WHO YOU BECOME IS THE JOURNEY
When the front door was never your way in
Welcome to Issue #040 of Sojourn. Each week, I share two original essays to help you slow down, reconnect, and rebuild with intention — in a private community that uses travel as a path to reinvention.
For some people, the world unfolds in straight lines.
Clear paths. Predictable steps.
Doors that open because they’re expected to.
That was never my story.
I’ve never entered a room through the traditional door.
I built a life, and a career, by taking the side doors, the back doors, the doors I had to create myself. That’s what happens when you’re rebuilding identity while building a future at the same time.
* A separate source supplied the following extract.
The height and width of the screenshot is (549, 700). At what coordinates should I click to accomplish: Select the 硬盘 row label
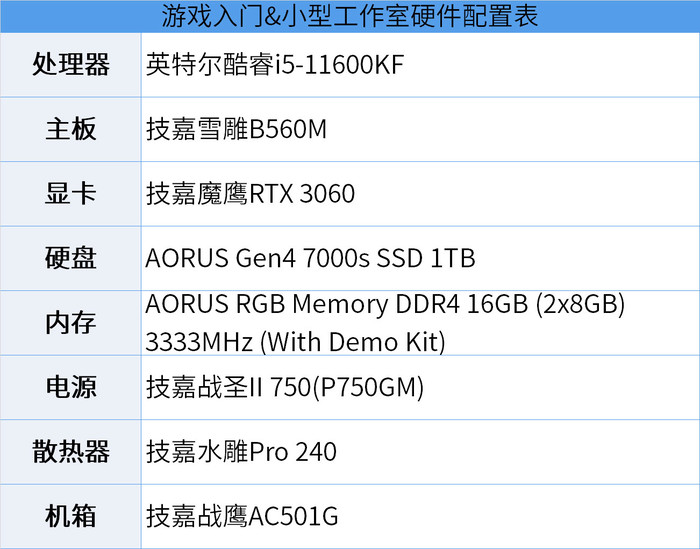[x=70, y=258]
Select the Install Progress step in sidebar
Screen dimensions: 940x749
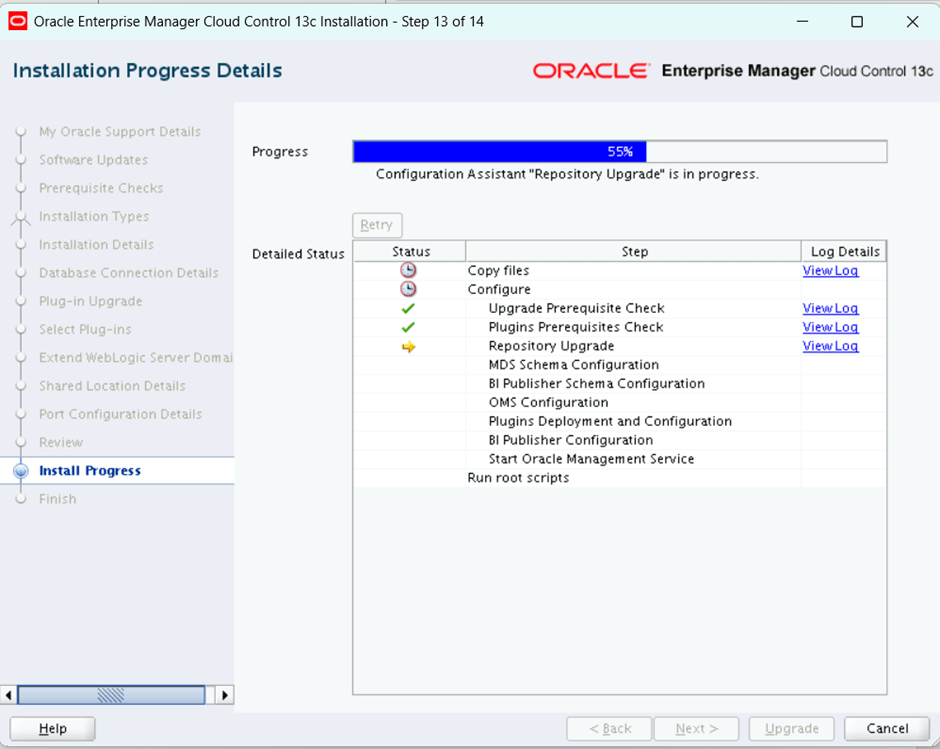click(90, 471)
And for a long time, I thought that made me less legitimate,
like I had to work twice as hard just to be invited into spaces that others seemed to stroll into.
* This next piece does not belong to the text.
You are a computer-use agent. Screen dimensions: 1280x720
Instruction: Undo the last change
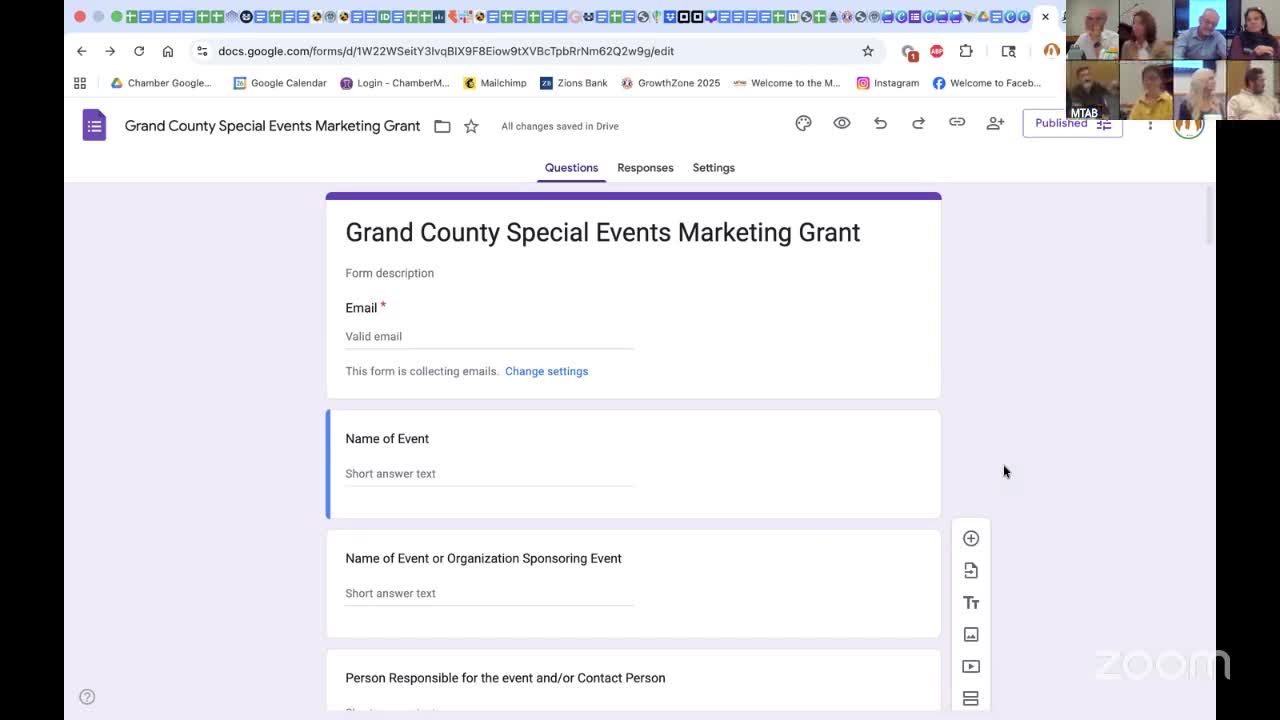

But here’s what I’ve learned:
Untraditional paths aren’t signs of limitation.
They’re signs of originality.
Some of us are simply wired to enter life sideways,
through intuition, through lived experience, through reinvention, through resilience.
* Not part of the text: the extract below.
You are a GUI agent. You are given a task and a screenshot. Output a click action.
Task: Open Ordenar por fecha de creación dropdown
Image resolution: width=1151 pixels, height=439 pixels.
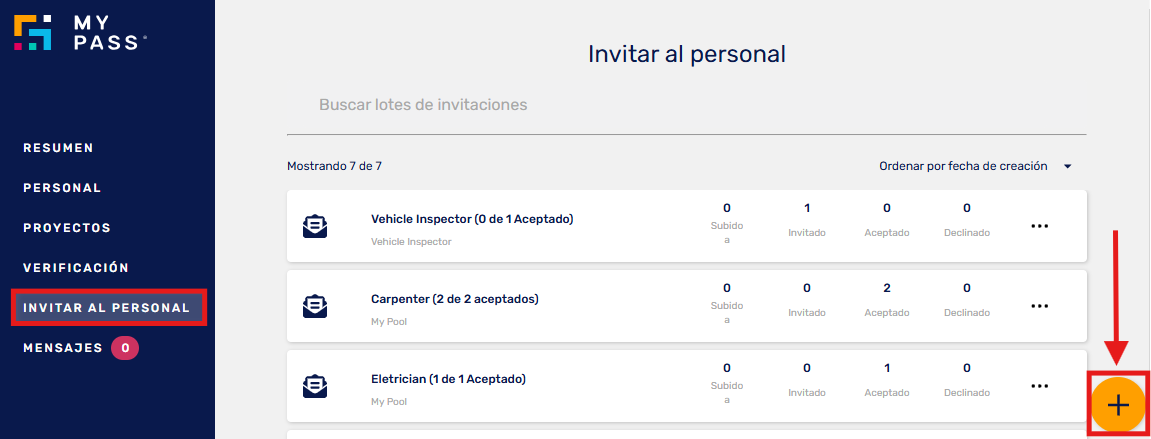pyautogui.click(x=976, y=167)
And if this is you, here’s how you know:
1. Your clarity arrives through lived experience, not linear plans.
You learn by doing, not by forecasting.
Your life expands from movement, not instruction.
2. You rarely feel ‘qualified,’ yet you’re always deeply capable.
Your expertise comes from the things you survived, not the things you studied.
3. You recognize doors in different ways, by how they feel, not by how they look.
If a path feels forced, it’s not yours.
If a path feels like oxygen, you’ll find a way in, even if you have to build a new entrance. There’s always a way.
4. You build a life that doesn’t fit any template, and people only understand it in hindsight.
Your journey makes sense later, not during. That’s a fact.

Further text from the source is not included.